Monday, November 3, 2014

Decision Time

It's that time of year!  Not only is it the time to begin planning for the holidays, it is also time for many people to make choices on their benefits.

Whether you are still employed and it's Open Enrollment time at work, or you are retired and deciding what Medicare Advantage plan to select for the next year, here are a few key points to consider.

Most plans run on the calendar year, which means all deductibles and out of pocket maximums reset to a starting balance of $0.  If your plan does not have a renewal on January 1, this will happen on the date that your plan renews.

If you are employed, your options may be limited to the choices offered through your employer.  If you purchase your own insurance, there are many options available and here are a few key tips and definitions.

Let's start with a few definitions.

A deductible is the portion of the expenses the insured must pay before the insurance plan begins to pay.  There are some exceptions to items considered to be preventative.

An out of pocket maximum is the maximum amount you will pay in a plan year with the exception of prescription and doctor visit co-pays, which do not go away.

A co-pay is a payment made by the member for a prescription or a doctor visit.  A primary care physician normally has a lower co-pay than a specialty physician like a cardiologist.

The premium is what you will pay for the benefit.  It can be based on a weekly, bi-weekly, monthly, or in another time period.  Many employer sponsored benefits are taken on a pre-tax basis, allowing your salary to be reduced before taxes are taken.  Also, most employers pay most of the premium as a benefit of employment, leaving the employee to pay a small portion.

An aggregate family deductible requires all family members to "contribute" to the overall deductible before the total is reached.  The total can be reached by one person or multiple family members. An embedded or "per individual" deductible means that family members must each satisfy a portion of the family deductible before the overall deducible is reached.

When selecting a medical plan, whether you are doing it on your own, through an employer, or if assisting an older family member looking for a Medicare Advantage plan, look at the options available, always verify the following:

Are your doctors and your hospital of choice in network?  A network exists for lower costs to you when your providers join a network.  You will pay the in network co-pays and portion of the insurance until you reach the deductible.  If a provider is out of network, your portion increases.

In what tier are your medications?  If you take a brand name medication, it may be in a higher tier for the co-pay.  If a generic medication is available, request it to save money.  Look at the co-pays for each tier.  Using a mail-order pharmacy plan can save you money for a prescription you take on a daily basis.

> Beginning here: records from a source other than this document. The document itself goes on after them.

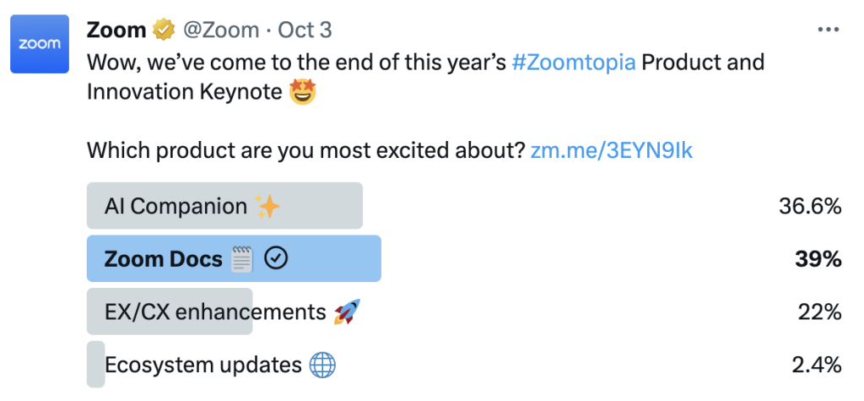The image size is (864, 401).
Task: Click the Zoom display name
Action: (x=117, y=30)
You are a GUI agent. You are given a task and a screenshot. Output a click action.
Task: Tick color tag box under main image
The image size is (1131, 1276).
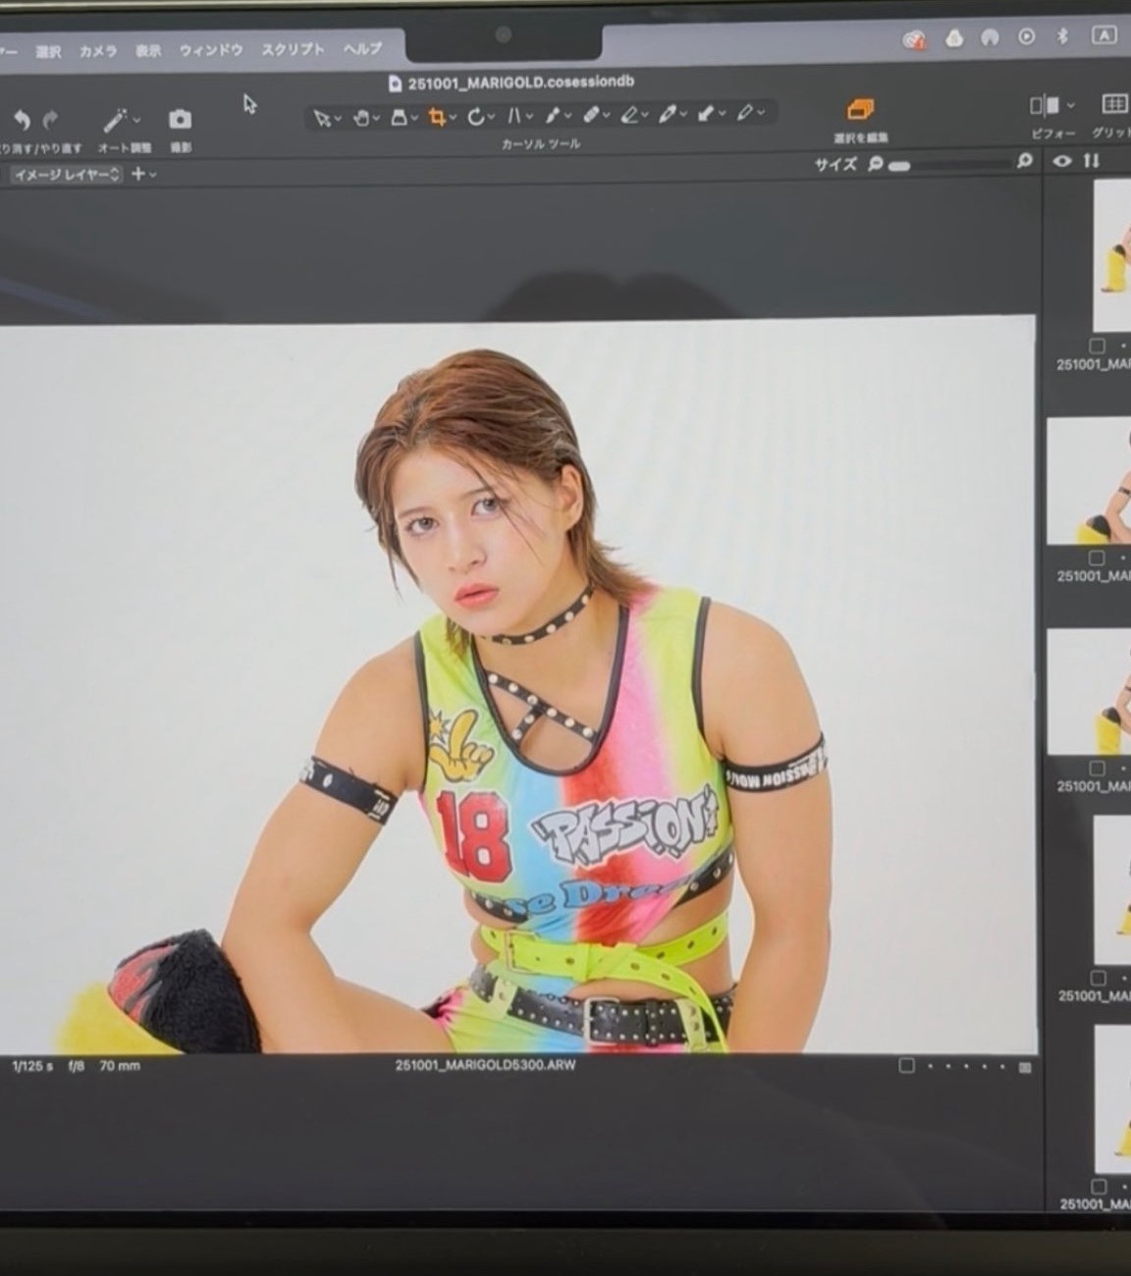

If your employer offers additional benefits including a 401k or retirement plan, an FSA (flexible savings plan), and ancillary benefits (disability, life, etc.), take the time to carefully review these additional options since you can only enroll during open enrollment or for some if a qualifying event (marriage, death, new child) occur during the year.  Take time to review the paperwork, ask questions, and consult with professionals if necessary when making your decisions.